What is missed by many in this liberalizing of Christian holidays is that a simple watering down of the holiday doesn’t even make sense. Either you celebrate the birth of Christ or you don’t. To try to make the Christmas season “inclusive of” everyone’s beliefs is to destroy it. Leaving aside the theory that this has been the idea of American liberals all along, the result is that the Christmas season in America today is a shopping holiday, a time of frenzied get-togethers (some not even welcome) and gift-buying – a sort of birthday bash on steroids.

And the dangers of this to Christians are multiple, and all-too-real. It’s shocking for me to hear most people nowadays greet with “Happy Holidays” instead of “Merry Christmas:” the media has done a superb job. It’s as if people are afraid that if they say “Merry Christmas,” they will be – the gods forbid! – identified as a Christian. There were no such qualms to hundreds of millions of Americans in times past.

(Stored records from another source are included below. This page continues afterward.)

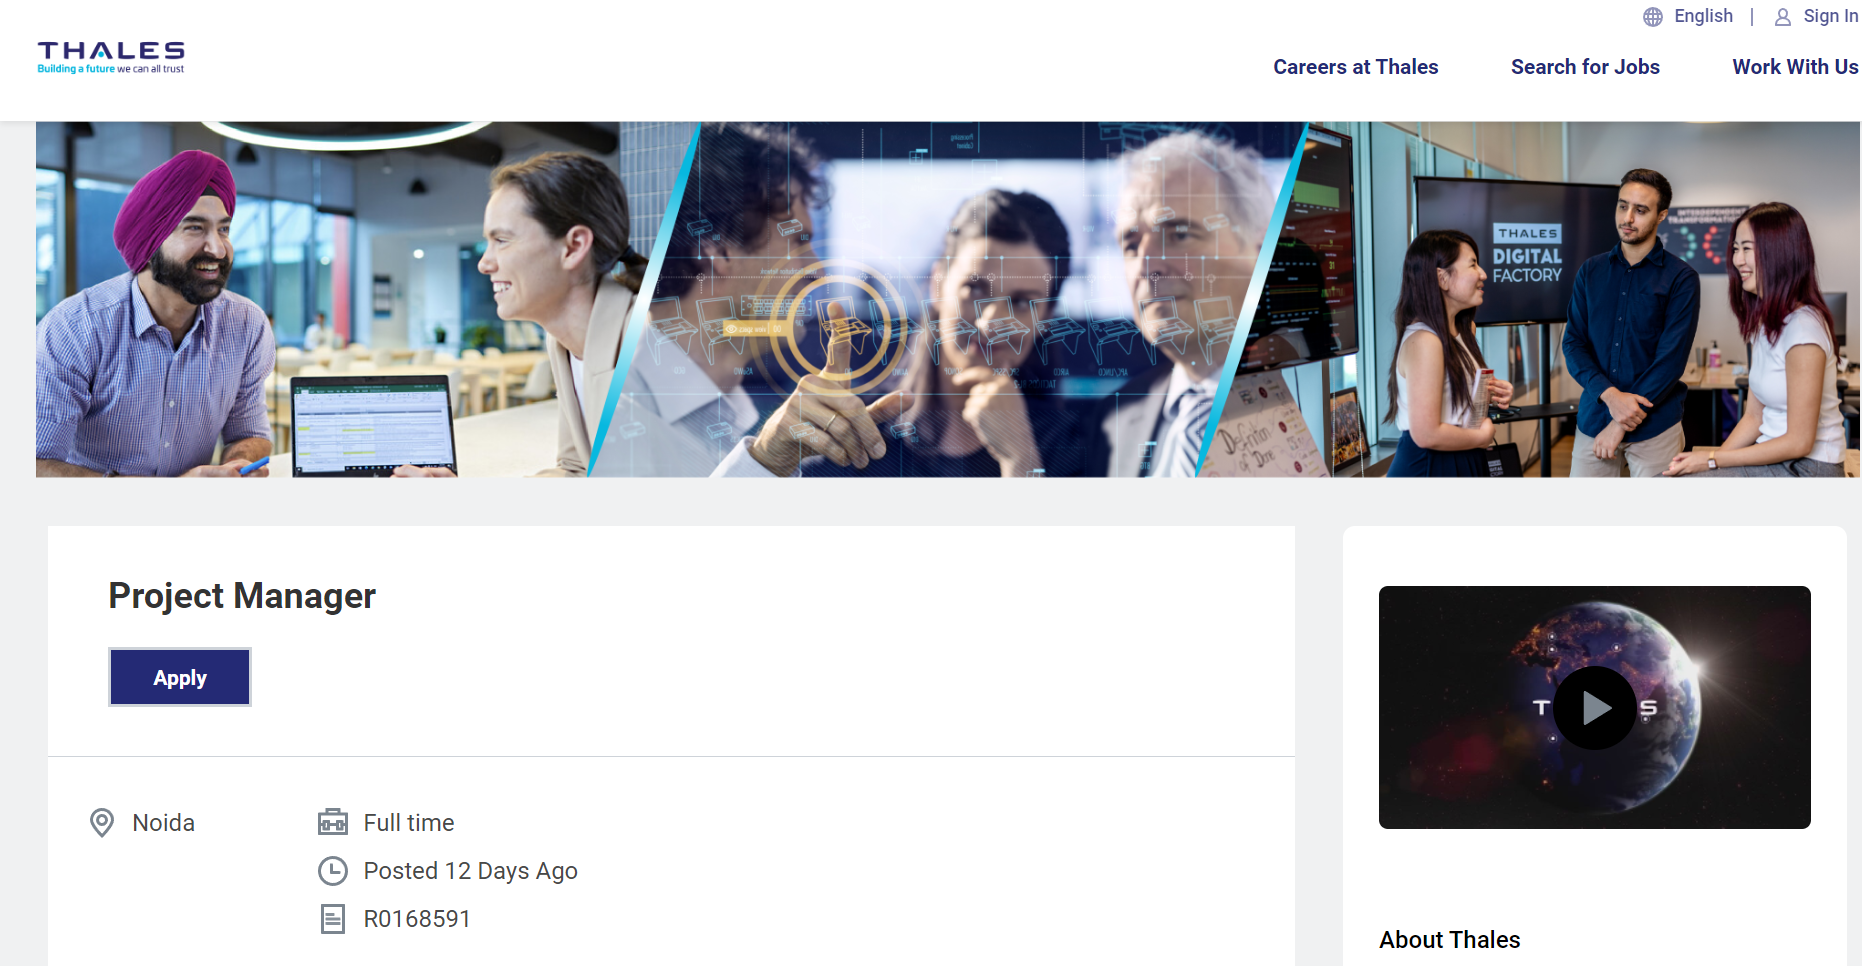Click the globe language icon
Viewport: 1862px width, 966px height.
(x=1653, y=17)
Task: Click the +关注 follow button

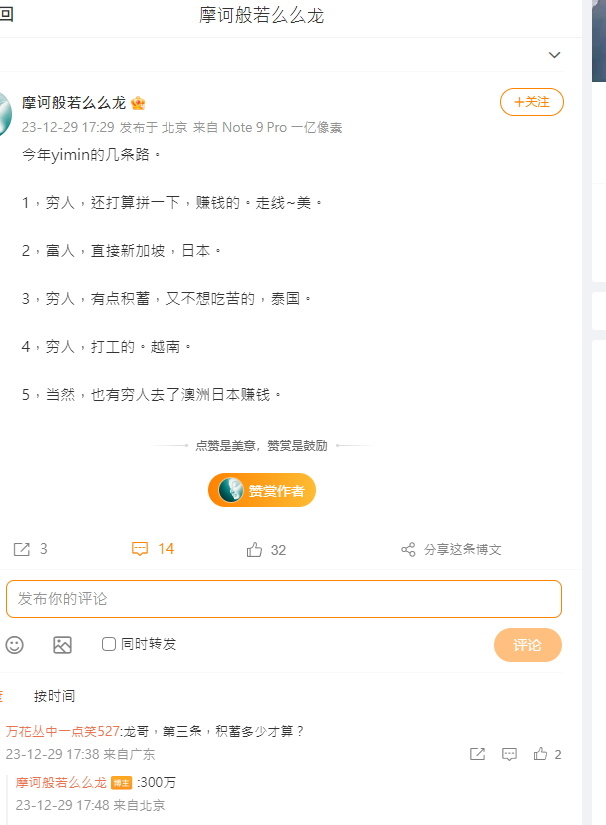Action: pos(532,102)
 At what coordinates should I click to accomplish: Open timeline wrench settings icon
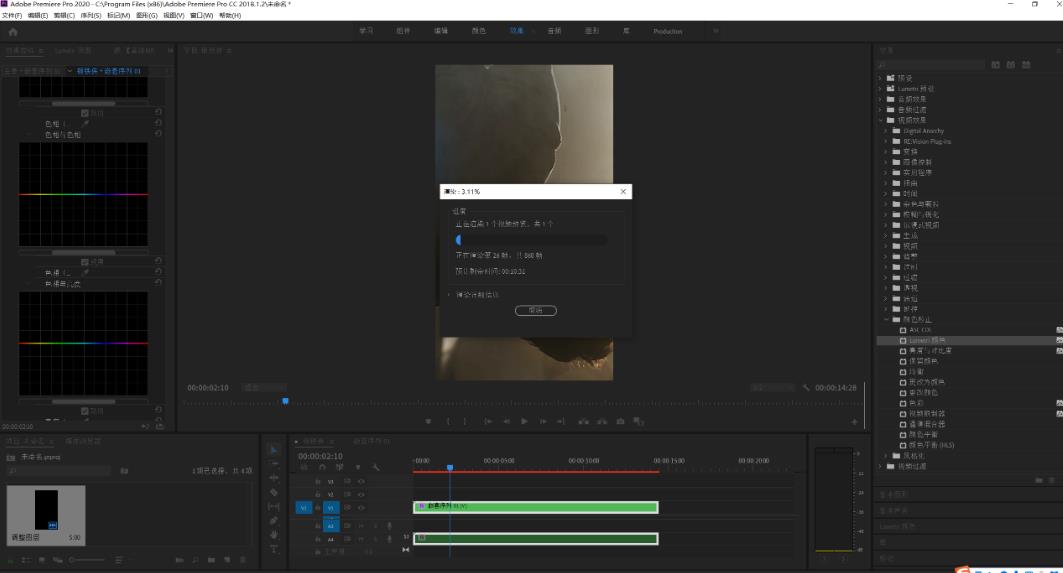(x=376, y=467)
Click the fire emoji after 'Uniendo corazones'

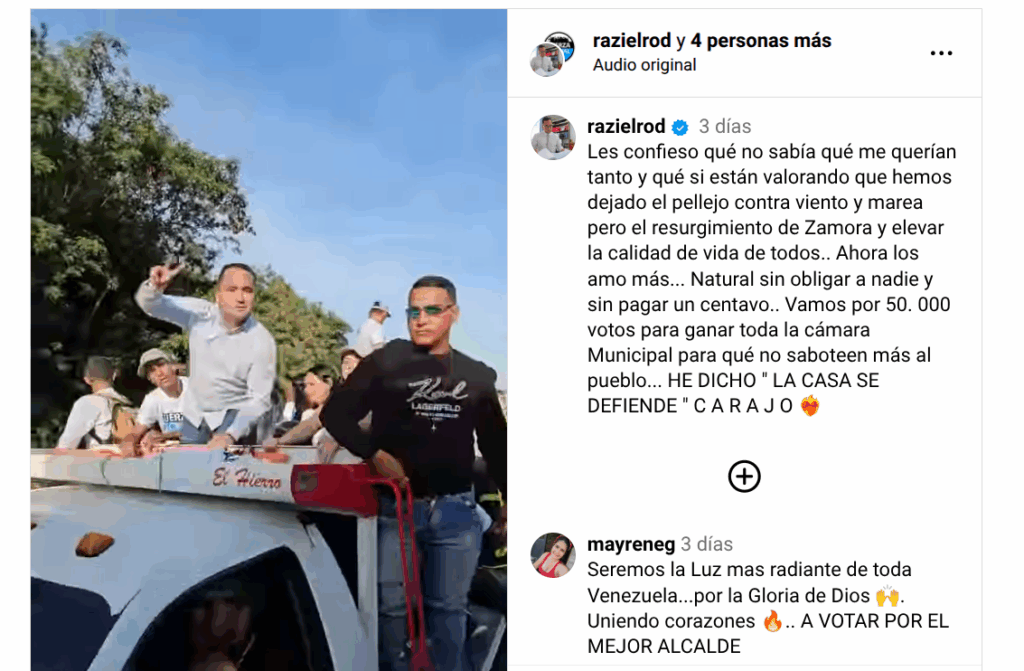772,621
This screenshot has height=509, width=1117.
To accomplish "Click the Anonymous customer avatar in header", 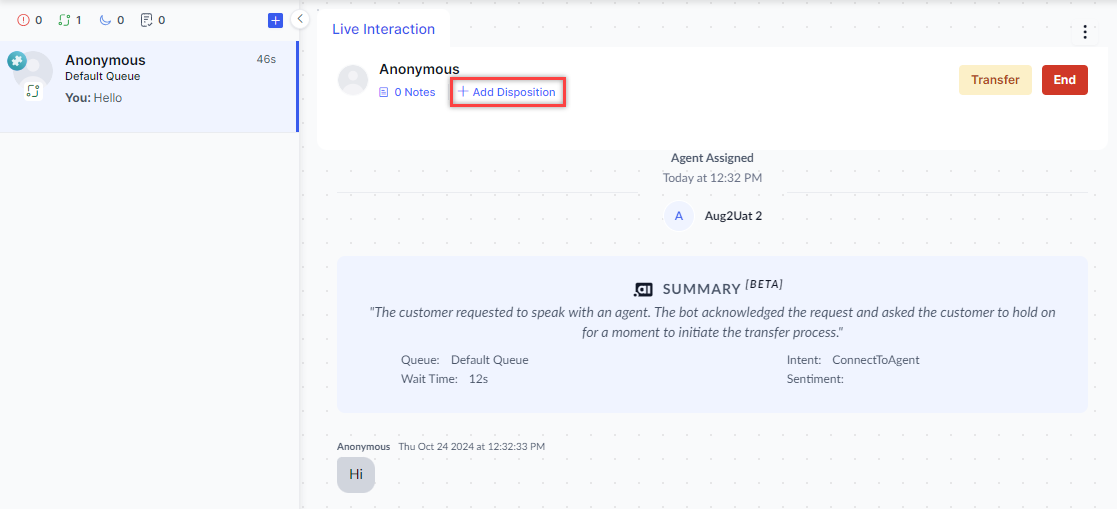I will (x=353, y=80).
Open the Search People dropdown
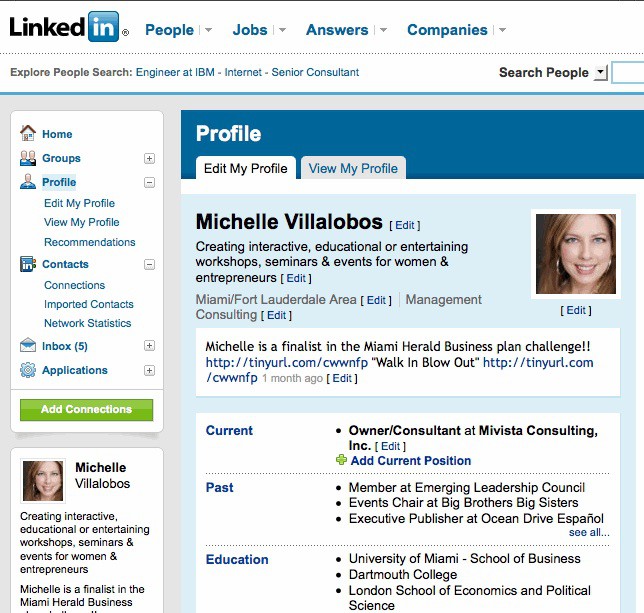Image resolution: width=644 pixels, height=613 pixels. coord(600,72)
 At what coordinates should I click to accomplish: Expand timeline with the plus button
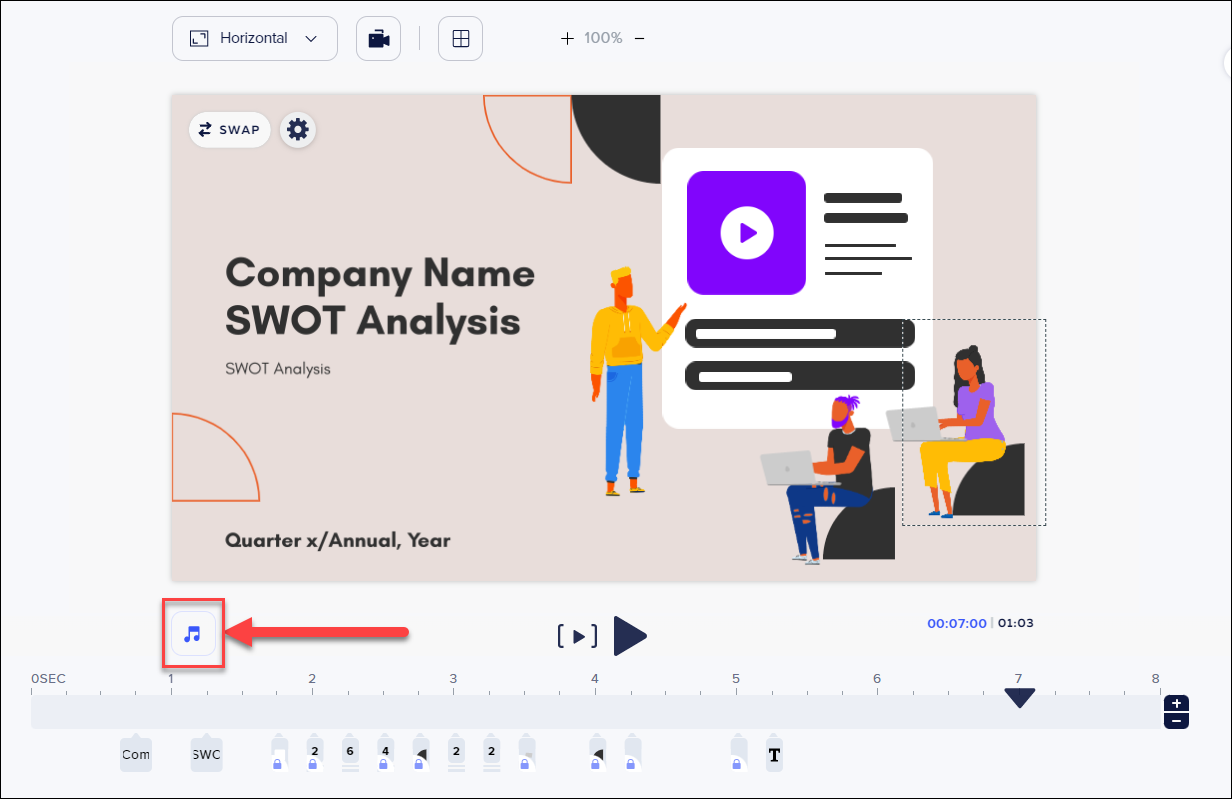(1177, 704)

But let me bring this home to Christians:  Today, do we go to church, sing carols, and put a nativity scene on our mantle, but suddenly get queasy when we have to buy cards for unbelievers – and so choose the innocuous Happy Holidays or Season’s Greetings so as not to be “offensive”? Does “Merry Christmas” get stuck in our throats when we greet our non-Christian colleagues – and even moreso the more virulently anti-Christian they are?

Not to put too fine a point on it, but I believe when we refuse to say “Merry Christmas” because we’re afraid of offending someone, we’ve stepped on that line between being genuinely loving and respectful to being ashamed of who we are.

Christ made some curious statements about faith (actually, He made curious statements about a lot of things). In Matthew 10:34-39, He said: “Do not think that I came to bring peace on the earth; I did not come to bring peace, but a sword. For I came to set a man against his father, and a daughter against her mother…a man’s enemies will be the members of his household. He who loves father or mother more than Me is not worthy of Me…And he who does not take his cross and follow after Me is not worthy of Me. He who has found his life will lose it, and he who has lost his life for My sake will find it.”

So much for Peace On Earth, Good Will Towards Men. What Jesus is saying here is that if we are ashamed or afraid of offending others with our belief in Christ, we can’t be believers. To put it in a seasonal context: if we are afraid of offending others by saying “Merry Christmas” – thereby identifying ourselves as ones who most likely celebrate Christ’s birth – then what are we? Closet Christians, like those in Saudi Arabia or North Korea? Christ makes it clear that, by not wanting to offend our family members, much less others, we have offended Him. And God makes clear throughout Scripture that He won’t take second place to anyone (see Deuteronomy 4:24; 2 Chronicles 15:15; Luke 4:8).

It seems like a small thing, but if we’re afraid of identifying ourselves in post-modern America simply as Christmas celebrators, where does it end? Like an infection that starts with a small nick in the skin and ends up engulfing our bodies, will the fear that we’ll be “found out” or will “offend” spread to our overall witness to where we’re afraid to even say we’re Christians? Let’s pray not.  Please, Christians…Let’s keep Christ at the center of the season. Merry Christmas!